少し古くて手狭なところが問題ではあったけど、唯一僕たちが絶対に譲れなかったポイント、窓からは綺麗な星空が見れたので、生活には満足していた。

まだ二人とも給料も安くて、そんなに裕福な暮らしはできなかったけど、とにかく二人だけで新しい生活をスタートできたのが、何より嬉しかったんだ。

給料日前の一番キツいときは、いつも君が安い食材で工夫をこらした料理を作ってくれた。

掃除、洗濯、ゴミ出しなど、生活に必要な家事は、二人で当番を決めて役割分担した。

たまに些細な言い合いや喧嘩もあったけど、それぞれ違う場所で生きてきた二人が、初めて一つの場所で一緒に生きていくのだから、それはむしろ幸福の証だったのかもしれない。
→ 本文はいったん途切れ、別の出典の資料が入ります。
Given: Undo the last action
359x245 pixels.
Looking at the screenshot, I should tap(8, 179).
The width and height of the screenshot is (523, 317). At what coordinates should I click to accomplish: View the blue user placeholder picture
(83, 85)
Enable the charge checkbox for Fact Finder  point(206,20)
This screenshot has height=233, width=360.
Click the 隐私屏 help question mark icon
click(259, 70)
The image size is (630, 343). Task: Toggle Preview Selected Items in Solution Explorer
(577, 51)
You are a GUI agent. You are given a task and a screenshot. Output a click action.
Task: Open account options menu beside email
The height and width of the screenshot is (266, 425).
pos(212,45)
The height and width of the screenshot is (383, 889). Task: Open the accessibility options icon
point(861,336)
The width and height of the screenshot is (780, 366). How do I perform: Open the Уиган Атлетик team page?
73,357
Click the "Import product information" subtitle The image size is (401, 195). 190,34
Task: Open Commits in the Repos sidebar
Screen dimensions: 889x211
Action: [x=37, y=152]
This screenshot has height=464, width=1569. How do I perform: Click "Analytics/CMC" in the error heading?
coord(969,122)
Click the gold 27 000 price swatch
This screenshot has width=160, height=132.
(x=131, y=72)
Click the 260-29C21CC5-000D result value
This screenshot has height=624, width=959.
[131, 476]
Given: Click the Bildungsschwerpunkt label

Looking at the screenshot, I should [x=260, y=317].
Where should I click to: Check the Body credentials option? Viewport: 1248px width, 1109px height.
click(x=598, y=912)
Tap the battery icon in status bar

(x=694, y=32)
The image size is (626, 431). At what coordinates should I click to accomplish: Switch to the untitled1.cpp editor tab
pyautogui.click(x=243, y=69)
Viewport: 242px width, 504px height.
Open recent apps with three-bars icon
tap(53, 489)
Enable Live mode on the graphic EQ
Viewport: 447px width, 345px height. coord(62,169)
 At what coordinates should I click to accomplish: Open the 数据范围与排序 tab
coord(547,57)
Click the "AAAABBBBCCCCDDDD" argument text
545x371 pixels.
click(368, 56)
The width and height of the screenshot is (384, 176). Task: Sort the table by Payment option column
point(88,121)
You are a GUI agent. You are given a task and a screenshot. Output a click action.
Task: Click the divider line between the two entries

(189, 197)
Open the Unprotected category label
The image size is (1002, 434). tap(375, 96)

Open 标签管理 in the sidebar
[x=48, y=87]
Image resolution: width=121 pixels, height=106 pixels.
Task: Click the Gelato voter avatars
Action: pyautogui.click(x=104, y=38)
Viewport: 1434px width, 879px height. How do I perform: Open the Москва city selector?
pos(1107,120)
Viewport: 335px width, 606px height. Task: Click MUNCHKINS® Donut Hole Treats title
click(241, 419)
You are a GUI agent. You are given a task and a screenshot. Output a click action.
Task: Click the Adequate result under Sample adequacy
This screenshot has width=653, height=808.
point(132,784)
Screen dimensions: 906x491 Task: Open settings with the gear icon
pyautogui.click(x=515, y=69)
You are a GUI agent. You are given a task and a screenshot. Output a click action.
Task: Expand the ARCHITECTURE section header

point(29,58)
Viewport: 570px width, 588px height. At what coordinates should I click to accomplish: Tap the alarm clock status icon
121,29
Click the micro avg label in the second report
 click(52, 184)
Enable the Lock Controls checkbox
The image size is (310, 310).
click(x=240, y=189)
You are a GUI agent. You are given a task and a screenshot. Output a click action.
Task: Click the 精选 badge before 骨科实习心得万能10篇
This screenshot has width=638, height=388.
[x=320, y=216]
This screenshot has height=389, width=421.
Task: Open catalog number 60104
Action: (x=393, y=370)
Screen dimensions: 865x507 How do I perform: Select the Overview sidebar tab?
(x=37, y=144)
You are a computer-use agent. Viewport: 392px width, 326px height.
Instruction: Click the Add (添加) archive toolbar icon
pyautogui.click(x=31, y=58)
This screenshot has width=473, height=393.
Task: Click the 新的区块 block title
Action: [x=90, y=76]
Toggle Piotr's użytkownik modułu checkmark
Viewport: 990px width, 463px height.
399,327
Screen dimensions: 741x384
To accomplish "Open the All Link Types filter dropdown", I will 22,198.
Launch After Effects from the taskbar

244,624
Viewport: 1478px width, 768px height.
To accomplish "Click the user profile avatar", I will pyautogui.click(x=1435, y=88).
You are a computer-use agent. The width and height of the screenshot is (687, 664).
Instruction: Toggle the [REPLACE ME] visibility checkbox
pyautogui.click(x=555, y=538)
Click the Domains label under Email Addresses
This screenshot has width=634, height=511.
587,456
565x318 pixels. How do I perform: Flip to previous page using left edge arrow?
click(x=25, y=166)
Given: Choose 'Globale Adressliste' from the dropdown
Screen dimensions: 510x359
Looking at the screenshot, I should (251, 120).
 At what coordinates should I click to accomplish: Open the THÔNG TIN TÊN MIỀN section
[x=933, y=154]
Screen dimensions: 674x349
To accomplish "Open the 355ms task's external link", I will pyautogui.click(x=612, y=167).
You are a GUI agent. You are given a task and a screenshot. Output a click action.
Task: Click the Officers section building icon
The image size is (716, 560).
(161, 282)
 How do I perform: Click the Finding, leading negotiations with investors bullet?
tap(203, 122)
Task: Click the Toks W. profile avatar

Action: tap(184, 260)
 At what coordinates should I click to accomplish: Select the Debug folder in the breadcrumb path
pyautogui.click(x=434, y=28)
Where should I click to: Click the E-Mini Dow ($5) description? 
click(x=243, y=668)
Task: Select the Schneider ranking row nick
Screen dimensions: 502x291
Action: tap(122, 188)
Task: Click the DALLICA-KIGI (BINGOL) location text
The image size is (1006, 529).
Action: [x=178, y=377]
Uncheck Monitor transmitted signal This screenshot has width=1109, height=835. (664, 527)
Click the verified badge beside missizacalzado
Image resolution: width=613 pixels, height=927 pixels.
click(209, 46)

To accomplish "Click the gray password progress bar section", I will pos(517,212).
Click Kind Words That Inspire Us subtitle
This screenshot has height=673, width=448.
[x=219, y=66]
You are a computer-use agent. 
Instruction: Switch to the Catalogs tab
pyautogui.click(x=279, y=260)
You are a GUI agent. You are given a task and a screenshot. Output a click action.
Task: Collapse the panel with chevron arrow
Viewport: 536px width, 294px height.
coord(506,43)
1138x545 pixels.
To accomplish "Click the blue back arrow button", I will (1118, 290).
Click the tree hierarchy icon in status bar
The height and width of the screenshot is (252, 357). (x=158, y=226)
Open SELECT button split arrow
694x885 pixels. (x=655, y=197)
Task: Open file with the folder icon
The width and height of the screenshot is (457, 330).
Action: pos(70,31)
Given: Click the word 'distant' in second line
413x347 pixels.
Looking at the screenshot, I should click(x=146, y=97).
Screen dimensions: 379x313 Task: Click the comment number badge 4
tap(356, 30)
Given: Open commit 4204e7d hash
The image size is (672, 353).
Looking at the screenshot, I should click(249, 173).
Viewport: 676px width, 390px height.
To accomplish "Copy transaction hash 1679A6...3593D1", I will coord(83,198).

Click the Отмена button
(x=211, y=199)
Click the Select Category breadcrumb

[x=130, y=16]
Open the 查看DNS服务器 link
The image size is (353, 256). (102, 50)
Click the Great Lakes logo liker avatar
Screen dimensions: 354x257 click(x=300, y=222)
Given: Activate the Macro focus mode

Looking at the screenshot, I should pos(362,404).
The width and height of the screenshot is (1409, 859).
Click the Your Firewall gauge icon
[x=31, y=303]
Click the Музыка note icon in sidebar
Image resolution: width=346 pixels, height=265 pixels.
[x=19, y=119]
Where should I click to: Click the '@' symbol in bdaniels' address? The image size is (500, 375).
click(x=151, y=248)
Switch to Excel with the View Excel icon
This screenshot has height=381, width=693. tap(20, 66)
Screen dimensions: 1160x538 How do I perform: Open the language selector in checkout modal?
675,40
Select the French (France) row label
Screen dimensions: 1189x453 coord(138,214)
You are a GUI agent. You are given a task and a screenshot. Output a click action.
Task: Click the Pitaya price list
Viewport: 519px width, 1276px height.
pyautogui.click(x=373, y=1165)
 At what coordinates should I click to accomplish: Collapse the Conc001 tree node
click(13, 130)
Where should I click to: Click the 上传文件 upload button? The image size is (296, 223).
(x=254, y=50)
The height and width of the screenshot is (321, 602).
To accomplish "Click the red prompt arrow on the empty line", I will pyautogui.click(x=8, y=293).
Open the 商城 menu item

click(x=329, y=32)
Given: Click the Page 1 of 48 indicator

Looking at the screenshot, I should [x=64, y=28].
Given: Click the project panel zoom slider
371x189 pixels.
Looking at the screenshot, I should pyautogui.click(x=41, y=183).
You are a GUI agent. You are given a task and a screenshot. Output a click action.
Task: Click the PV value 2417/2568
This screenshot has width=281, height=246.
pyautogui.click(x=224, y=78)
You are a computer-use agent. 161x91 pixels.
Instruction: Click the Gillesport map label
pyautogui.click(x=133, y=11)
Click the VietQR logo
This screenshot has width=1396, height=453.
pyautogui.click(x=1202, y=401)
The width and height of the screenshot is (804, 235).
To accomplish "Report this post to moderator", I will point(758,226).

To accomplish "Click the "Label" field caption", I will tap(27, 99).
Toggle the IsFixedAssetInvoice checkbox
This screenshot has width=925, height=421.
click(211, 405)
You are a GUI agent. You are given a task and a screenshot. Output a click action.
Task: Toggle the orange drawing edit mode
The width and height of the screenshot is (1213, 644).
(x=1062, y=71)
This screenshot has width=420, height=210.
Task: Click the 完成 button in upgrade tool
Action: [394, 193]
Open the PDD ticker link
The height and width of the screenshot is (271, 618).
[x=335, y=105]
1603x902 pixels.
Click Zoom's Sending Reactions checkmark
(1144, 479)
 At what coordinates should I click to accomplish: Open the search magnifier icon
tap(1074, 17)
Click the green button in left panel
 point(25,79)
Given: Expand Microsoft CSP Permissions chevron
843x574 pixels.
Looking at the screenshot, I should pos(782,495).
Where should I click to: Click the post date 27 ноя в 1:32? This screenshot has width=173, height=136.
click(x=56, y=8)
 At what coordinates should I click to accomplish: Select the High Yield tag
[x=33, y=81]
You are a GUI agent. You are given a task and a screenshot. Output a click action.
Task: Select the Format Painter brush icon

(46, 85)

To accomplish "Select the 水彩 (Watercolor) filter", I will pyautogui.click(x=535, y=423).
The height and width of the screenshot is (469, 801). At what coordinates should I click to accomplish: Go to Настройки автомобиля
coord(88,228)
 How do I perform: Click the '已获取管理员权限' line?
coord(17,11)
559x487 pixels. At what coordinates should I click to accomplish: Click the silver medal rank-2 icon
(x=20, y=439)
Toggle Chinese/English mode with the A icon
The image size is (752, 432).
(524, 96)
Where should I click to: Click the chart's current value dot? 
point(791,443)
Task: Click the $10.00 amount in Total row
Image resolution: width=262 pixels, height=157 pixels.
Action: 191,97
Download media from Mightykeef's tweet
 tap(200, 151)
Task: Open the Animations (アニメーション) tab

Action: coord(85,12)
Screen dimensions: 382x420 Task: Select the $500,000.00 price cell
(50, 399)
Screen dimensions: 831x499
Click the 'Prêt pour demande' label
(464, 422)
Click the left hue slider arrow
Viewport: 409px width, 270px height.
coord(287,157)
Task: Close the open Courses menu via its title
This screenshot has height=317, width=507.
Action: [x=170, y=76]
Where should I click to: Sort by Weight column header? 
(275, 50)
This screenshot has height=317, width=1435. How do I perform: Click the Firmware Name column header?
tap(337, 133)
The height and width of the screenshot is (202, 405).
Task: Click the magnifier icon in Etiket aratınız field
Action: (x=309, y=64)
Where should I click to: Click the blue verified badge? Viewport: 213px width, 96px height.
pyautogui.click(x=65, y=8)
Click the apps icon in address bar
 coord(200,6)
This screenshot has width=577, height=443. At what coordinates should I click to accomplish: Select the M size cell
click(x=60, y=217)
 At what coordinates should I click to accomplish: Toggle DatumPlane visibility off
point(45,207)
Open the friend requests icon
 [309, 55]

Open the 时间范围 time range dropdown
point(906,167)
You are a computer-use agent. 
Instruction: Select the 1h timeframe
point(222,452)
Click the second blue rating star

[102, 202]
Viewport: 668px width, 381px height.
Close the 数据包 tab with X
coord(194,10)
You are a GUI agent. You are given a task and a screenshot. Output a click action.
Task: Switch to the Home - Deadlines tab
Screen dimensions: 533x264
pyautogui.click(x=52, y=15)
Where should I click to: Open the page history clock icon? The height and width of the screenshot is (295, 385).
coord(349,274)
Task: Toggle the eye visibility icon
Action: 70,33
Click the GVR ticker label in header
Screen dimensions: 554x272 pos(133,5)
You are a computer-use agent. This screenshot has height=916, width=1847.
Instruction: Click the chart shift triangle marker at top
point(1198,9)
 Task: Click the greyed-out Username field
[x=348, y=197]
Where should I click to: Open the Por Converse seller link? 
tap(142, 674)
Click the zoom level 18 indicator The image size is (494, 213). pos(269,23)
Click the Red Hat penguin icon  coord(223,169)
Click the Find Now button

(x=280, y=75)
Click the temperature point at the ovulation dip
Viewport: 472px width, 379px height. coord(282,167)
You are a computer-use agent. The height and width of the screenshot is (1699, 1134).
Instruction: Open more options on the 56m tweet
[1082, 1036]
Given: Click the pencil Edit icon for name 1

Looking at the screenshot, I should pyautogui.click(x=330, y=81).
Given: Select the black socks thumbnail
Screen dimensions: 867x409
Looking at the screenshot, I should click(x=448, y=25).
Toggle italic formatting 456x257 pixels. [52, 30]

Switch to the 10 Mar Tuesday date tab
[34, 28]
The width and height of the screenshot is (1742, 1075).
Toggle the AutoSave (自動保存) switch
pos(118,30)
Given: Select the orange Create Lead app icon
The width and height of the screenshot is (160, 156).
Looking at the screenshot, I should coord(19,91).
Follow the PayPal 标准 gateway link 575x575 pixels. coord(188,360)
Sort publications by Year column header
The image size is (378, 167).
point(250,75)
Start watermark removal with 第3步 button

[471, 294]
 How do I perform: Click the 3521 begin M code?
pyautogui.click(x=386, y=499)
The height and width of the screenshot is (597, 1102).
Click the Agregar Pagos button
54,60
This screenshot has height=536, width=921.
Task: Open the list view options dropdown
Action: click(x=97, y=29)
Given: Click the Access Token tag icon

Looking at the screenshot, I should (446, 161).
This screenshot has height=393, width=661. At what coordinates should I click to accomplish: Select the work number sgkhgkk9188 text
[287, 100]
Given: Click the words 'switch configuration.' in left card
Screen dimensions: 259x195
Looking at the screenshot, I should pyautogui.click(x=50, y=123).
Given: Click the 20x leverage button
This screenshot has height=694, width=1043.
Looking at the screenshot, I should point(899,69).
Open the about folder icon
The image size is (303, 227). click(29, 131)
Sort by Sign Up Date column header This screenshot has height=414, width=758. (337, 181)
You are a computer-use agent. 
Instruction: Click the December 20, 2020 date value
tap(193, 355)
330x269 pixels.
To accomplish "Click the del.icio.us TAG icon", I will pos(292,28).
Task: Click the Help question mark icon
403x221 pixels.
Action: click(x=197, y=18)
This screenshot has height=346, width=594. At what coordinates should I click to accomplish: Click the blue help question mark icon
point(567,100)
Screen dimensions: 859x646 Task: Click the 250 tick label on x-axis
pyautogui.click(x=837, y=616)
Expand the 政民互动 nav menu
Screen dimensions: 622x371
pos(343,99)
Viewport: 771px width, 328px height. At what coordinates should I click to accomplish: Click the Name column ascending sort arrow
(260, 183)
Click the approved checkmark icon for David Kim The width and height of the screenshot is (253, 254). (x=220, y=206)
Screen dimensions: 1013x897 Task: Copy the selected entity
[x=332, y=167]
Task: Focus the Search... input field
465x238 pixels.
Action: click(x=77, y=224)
日々の、喜びも怒りも哀しみも楽しさも、二人で分けあって生きていけることが、そのときは意識してなかったけど、こんなにも幸せなことだったんだね。

二人での生活を始めてからも、この街で一番高い丘での、天体観測は続けていた。

飽きるということはなかった。

むしろ、そこでのひとときこそが、日々の仕事や人間関係で疲れた僕たちの、二人だけの『癒し』になっていた気がする。

なにしろ他に誰もいなかったから、そこから見える星空の全てを二人じめできたんだ。

会話なんかなくても、君と二人同じ場所で、同じ星空を見上げるだけで通じていた。

光る星空、静謐な空間、夜の冷たい空気、僕たちはいま、同じ場所で同じ想いでいるんだって、言葉にしなくても感じていたんだ。

それはとても贅沢で、幸福な時間だった。

それからほどなくして、僕たちは結婚した。

その頃には社会人としても、二人ともそれなりに責任のある立場になっていた。

子供ができたらさすがに手狭になるから、二人で計画的にお金を貯めて、それまで住んでいたアパートは引き払い、ローンを組んで新居を構えた。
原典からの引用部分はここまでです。